La démocratie est en crise. L’espoir de promouvoir ce régime sur toute la planète s’est malheureusement estompé. Son balbutiement dans les anciennes dictatures est escamoté. La philosophe et sociologue Jean-Pierre Le Goff examine le malaise démocratique et sociétal exacerbé au fil du temps.
Imposer la démocratie par la force dans les pays du Moyen-Orient a engendré chaos et violences meurtrières. Qu’en est-il de l’Occident, berceau des idéaux démocratiques ? Et de la France qui a fait la Révolution pour affirmer des valeurs républicaines ? Nos républiques sont-elles à la hauteur de l’aspiration des citoyens ?
À en croire le philosophe et sociologue Jean-Pierre Le Goff, le malaise est incontestable.
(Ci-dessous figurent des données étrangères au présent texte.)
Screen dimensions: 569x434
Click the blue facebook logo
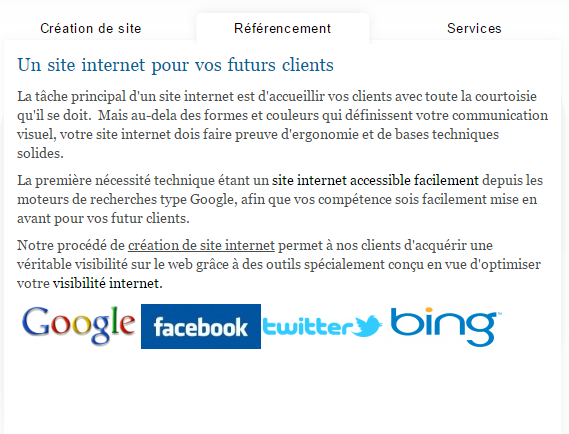[201, 327]
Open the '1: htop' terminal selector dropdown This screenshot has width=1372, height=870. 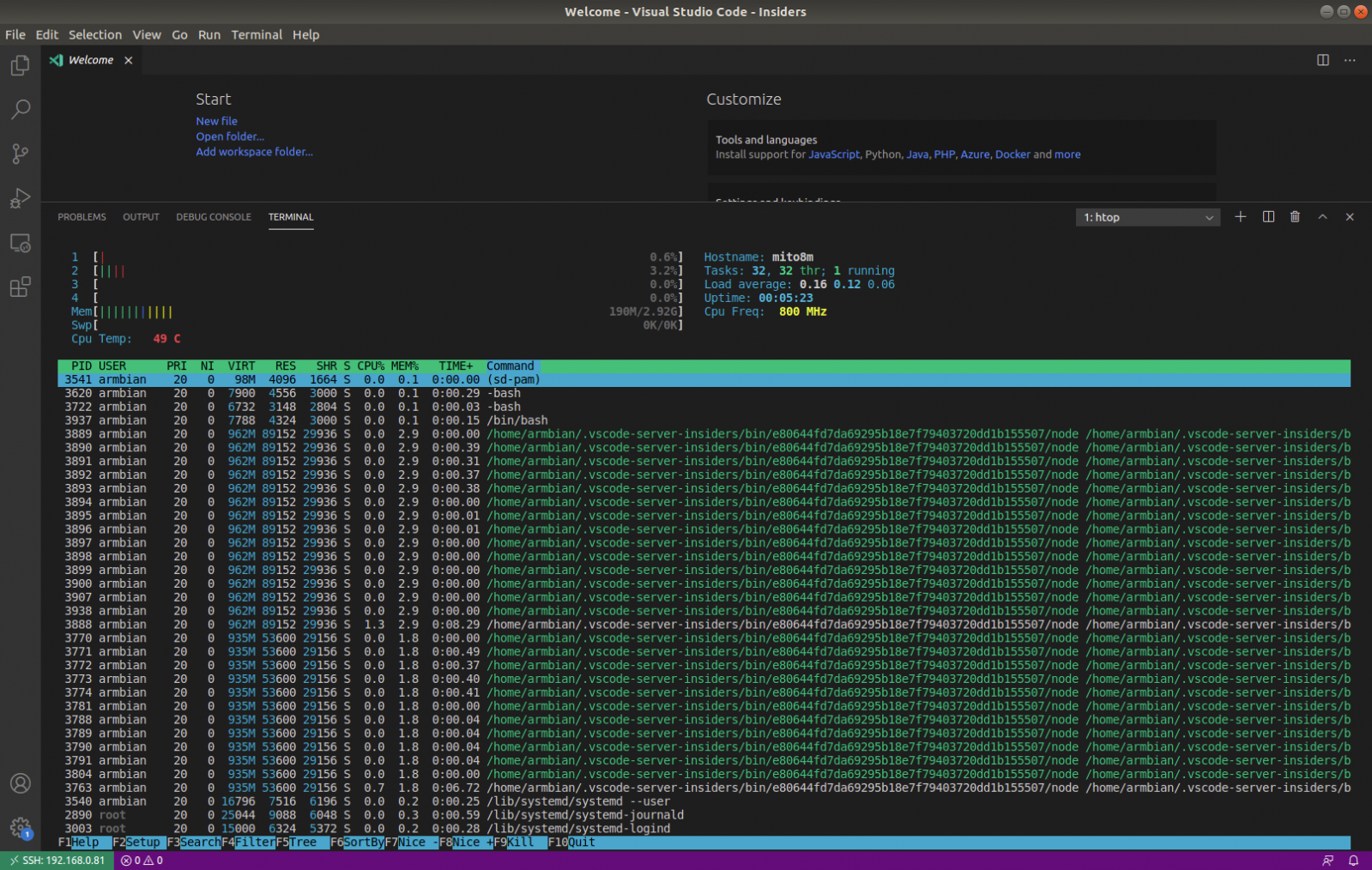tap(1147, 218)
Son livre s’inscrit dans le prolongement de sa réflexion qu’il mène depuis bien longtemps sur les évolutions ambigües et problématiques de la société française. Ses essais, dont « Mai 68, l’héritage impossible » (La Découverte, 1998), « La Gauche à l’épreuve » (Éditions Jean Perrin, 2011), « La fin du village » (Gallimard, 2012), examinent un malaise démocratique et sociétal exacerbé au fil du temps.
Appartenant à cette génération pour qui mai 68 a beaucoup compté, Jean-Pierre Le Goff reconnaît que les « soixante-huitards, comme bien d’autres avant eux, ont fait tous l’histoire sans savoir l’histoire qu’ils faisaient ». De la révolution de mai 1968 jusqu’aux polémiques actuelles, Jean-Pierre Le Goff se penche sur les tourments d’une gauche écartelée face à un peuple désorienté dans un monde sans repères et une mondialisation imposée.
La mondialisation souvent décriée est certes un facteur déterminant de ce malaise. Néanmoins, l’écrivain retourne le problème : le malaise de la société est le produit de la déficience des ressources morales, intellectuelles et culturelles qui constituaient autrefois des garde-fous contre l’hégémonie de la loi du marché.
Ce basculement, survenu dans la seconde moitié du XXe siècle, est la conséquence de deux facteurs-clés : « la révolution culturelle des années 1960-1970, plus précisément « l’héritage impossible » de mai 68, et la fin des Trente glorieuses avec le développement du chômage de masse » explique-t-il. Il étaye cette affirmation en se focalisant sur cinq domaines cruciaux : l’individualisme, l’éducation, le travail, la culture et la religion, scrutant dans chacun d’eux le rapport existant entre la contre-culture des années 1960 et le malaise actuel dans la démocratie.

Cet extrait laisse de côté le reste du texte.